Missing config or secret

A referenced ConfigMap/Secret key doesn't exist, or a mounted file the app expects isn't there, so it aborts immediately.

Diagnose it in three steps

1

Read the logs of the crashed instance

The current container may be too new to have logs — use --previous to see the one that just died:

kubectl logs <pod> --previous
kubectl logs <pod> --previous --tail=50
2

Check the exit code and events

kubectl describe pod <pod>
# Look at: Last State, Reason, Exit Code, and the Events list.
# 137 = OOMKilled or SIGKILL.  1/2 = app error.  127 = command not found.
3

Reproduce without the loop

Override the entrypoint so the container stays up and you can poke around:

kubectl run debug --rm -it --image=YOUR_IMAGE --command -- sh
# then run your start command by hand and watch it fail
The real fix

Separate "is it alive" from "is it ready"

A huge share of crash loops are self-inflicted: a liveness probe with too short a delay kills an app that's simply slow to boot. Use a readiness probe to gate traffic, and give liveness a generous startup window (or a startupProbe):

startupProbe:
  httpGet: { path: /healthz, port: 3000 }
  failureThreshold: 30
  periodSeconds: 5        # up to 150s to boot before liveness kicks in
livenessProbe:
  httpGet: { path: /healthz, port: 3000 }
  periodSeconds: 10

If it's OOMKilled, raise the memory limit or fix the leak. If it's a config error, the fix is in your logs from step 1 — crash loops are loud once you read the right container.

How Infraveil handles this

Supervise services without the Kubernetes restart-loop tax

If you're fighting CrashLoopBackOff, it's worth asking whether you need Kubernetes' complexity at all. Infraveil is a backend operations control plane that runs on your own servers: it starts your services, health-checks them, and restarts what genuinely fails — without probe tuning, backoff math, or YAML archaeology. A failed deploy is caught at the gate and rolled back, not looped forever.

Health checks and auto-restart, with a clear startup window so slow boots aren't killed
Failed deploys are gated and rolled back — not restarted into an infinite loop
Every crash, restart, and recovery in one log view, on servers you control

Frequently asked questions

What does CrashLoopBackOff mean?

Your container starts, exits, and Kubernetes restarts it repeatedly with a growing delay between attempts. The state describes the restart pattern; the actual fault is whatever makes the container exit.

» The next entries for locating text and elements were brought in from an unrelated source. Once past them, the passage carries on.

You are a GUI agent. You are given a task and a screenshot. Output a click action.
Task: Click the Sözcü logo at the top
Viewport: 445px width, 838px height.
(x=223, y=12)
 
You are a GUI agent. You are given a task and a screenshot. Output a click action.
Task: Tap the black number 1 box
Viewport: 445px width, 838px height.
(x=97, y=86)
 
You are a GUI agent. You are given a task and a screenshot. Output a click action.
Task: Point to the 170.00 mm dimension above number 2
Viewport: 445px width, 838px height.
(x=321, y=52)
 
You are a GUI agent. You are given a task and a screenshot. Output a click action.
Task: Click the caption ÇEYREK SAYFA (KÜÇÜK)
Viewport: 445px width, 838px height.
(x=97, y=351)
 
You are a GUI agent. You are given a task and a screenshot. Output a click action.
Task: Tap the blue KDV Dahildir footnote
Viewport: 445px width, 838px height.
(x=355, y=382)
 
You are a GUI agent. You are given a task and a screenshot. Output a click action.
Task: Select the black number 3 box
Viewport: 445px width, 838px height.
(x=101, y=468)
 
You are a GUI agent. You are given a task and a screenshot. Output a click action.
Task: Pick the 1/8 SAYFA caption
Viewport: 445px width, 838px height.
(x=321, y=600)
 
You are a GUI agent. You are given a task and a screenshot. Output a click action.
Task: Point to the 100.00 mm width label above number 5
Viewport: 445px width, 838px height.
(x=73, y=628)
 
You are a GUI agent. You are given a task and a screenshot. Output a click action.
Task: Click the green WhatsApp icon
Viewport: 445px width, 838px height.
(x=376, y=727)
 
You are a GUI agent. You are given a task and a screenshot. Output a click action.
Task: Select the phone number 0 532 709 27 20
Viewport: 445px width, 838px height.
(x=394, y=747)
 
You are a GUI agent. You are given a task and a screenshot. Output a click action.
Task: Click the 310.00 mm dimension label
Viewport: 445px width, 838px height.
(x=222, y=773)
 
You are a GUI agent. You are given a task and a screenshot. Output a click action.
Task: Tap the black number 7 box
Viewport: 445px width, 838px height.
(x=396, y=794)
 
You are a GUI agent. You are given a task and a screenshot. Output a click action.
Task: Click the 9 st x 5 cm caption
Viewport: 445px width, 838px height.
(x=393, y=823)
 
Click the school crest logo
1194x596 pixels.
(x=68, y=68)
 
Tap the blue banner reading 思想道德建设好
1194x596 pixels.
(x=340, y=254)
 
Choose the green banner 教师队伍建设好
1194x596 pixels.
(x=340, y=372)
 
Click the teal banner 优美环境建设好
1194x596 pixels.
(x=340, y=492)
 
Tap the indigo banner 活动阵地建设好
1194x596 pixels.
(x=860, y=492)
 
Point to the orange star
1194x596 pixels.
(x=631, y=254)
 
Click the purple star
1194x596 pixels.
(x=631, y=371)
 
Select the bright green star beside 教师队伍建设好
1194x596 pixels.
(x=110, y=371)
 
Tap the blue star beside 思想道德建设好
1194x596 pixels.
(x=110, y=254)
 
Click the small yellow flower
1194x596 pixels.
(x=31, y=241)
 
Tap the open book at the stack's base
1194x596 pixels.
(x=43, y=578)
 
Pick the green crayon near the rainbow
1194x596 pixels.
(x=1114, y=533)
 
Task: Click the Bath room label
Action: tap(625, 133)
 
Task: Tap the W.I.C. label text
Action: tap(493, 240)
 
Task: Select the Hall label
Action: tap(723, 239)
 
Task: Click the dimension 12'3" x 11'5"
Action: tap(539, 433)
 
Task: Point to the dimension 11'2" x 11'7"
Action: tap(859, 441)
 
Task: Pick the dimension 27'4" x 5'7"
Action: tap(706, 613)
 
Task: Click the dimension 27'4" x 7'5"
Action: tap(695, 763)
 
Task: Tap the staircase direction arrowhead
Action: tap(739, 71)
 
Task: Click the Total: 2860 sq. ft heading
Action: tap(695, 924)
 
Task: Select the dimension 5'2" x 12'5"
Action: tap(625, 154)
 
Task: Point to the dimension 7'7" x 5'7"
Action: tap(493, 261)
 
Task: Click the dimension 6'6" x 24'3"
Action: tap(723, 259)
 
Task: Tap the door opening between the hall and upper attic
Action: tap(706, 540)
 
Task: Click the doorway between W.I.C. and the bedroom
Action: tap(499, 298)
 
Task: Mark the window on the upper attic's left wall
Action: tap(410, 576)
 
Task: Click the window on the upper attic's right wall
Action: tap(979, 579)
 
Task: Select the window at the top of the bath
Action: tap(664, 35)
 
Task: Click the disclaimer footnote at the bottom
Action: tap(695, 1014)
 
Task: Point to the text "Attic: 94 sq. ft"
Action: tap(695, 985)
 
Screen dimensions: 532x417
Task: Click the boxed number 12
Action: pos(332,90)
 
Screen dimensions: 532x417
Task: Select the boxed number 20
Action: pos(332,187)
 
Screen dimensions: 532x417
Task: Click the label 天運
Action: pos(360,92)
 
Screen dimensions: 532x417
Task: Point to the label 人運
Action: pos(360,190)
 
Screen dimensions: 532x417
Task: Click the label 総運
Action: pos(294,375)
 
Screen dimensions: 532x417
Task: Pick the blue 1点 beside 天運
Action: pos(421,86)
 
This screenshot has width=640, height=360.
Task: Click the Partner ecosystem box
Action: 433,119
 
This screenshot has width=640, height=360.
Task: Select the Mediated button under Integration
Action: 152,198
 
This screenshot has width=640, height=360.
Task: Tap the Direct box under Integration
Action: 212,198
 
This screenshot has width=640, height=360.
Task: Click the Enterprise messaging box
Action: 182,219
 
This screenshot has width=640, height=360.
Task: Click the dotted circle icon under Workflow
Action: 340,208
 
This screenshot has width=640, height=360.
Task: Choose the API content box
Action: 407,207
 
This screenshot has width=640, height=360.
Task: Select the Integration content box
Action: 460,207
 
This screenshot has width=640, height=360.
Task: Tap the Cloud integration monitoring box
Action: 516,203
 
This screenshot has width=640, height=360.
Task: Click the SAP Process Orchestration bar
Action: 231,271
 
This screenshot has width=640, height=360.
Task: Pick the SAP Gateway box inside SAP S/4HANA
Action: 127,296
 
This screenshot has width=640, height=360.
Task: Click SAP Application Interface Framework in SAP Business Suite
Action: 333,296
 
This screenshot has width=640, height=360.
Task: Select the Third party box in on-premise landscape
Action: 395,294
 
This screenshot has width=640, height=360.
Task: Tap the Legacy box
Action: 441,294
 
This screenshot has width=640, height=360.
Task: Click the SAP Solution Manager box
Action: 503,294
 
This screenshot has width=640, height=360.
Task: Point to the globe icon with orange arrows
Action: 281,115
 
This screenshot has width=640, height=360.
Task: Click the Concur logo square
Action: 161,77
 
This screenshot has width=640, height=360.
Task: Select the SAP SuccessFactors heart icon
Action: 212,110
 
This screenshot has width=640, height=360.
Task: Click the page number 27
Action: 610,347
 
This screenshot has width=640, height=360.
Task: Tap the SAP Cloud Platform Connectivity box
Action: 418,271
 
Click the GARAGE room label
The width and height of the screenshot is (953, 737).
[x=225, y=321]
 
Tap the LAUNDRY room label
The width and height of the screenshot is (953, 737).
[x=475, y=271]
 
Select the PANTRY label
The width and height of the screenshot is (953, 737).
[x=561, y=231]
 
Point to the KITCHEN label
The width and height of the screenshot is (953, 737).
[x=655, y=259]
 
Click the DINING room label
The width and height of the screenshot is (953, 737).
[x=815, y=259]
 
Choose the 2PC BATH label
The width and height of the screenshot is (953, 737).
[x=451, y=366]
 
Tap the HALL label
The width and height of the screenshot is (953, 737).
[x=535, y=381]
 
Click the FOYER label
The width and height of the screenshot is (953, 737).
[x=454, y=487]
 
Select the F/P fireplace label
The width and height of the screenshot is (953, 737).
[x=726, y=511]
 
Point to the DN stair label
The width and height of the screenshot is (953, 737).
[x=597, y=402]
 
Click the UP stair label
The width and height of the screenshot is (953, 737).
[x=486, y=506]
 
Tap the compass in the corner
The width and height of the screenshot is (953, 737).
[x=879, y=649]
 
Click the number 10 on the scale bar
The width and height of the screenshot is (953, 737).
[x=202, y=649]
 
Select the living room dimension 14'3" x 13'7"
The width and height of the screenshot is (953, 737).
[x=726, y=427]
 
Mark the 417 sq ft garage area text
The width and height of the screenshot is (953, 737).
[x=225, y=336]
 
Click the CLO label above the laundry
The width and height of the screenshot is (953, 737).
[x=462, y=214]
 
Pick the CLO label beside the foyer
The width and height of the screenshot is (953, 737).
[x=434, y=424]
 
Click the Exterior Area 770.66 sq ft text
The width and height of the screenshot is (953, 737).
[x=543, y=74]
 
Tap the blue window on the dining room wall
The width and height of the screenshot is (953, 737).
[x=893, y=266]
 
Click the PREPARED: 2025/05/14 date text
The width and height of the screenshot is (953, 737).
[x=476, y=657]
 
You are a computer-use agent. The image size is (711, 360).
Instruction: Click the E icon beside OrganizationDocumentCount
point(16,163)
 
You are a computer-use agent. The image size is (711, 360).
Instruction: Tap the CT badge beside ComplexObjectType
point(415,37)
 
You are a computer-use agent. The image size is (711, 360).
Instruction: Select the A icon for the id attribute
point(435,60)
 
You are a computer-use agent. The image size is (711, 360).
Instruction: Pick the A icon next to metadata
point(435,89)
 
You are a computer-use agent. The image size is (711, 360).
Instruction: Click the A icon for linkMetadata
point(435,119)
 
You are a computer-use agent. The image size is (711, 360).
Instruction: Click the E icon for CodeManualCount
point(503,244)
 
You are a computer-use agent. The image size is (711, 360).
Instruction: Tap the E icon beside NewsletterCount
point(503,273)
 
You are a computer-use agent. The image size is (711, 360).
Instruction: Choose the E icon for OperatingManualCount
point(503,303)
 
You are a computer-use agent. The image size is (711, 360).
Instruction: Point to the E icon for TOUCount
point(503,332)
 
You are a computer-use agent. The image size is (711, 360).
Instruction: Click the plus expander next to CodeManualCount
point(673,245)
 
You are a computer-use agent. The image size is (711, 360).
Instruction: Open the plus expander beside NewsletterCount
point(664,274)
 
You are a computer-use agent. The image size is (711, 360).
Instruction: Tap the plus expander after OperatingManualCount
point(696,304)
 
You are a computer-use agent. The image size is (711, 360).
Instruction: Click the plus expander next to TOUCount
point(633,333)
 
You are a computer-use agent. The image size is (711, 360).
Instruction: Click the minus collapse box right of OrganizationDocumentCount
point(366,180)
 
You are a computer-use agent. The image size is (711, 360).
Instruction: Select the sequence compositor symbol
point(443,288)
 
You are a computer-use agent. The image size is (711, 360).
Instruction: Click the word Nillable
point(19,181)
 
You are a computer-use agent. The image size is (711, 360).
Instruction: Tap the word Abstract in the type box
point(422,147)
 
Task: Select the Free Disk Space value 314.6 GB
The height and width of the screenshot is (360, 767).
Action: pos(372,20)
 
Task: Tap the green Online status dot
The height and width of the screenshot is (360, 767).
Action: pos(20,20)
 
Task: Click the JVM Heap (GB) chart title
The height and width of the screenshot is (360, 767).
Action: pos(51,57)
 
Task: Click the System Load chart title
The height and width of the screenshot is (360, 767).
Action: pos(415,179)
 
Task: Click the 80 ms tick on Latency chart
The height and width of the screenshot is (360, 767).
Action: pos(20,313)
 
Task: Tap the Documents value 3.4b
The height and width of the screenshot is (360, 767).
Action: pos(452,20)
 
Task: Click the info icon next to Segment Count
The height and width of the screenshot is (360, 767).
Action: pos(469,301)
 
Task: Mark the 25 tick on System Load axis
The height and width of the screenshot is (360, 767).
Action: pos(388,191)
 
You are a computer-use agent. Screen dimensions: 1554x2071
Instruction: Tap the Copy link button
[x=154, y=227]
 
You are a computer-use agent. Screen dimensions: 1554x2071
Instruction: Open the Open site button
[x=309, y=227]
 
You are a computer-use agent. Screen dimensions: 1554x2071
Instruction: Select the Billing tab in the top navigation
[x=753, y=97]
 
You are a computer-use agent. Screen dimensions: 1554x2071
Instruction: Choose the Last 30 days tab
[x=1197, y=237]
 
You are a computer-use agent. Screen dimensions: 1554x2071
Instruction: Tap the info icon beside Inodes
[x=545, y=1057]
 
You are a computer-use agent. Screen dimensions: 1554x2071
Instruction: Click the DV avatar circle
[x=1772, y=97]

How do I see why the pod is crashing?

Run kubectl logs <pod> --previous to read the crashed container's output, and kubectl describe pod <pod> to see the exit code and events.

What does exit code 137 mean?

137 means the process was killed by SIGKILL (128 + 9). Most often it's OOMKilled — the container hit its memory limit. Raise the limit or fix the memory leak.

Can a health check cause CrashLoopBackOff?

Yes. A liveness probe that starts too early or has too short a timeout will kill an app that's merely slow to boot. Use a startupProbe or a longer initial delay, and gate traffic with a readiness probe instead.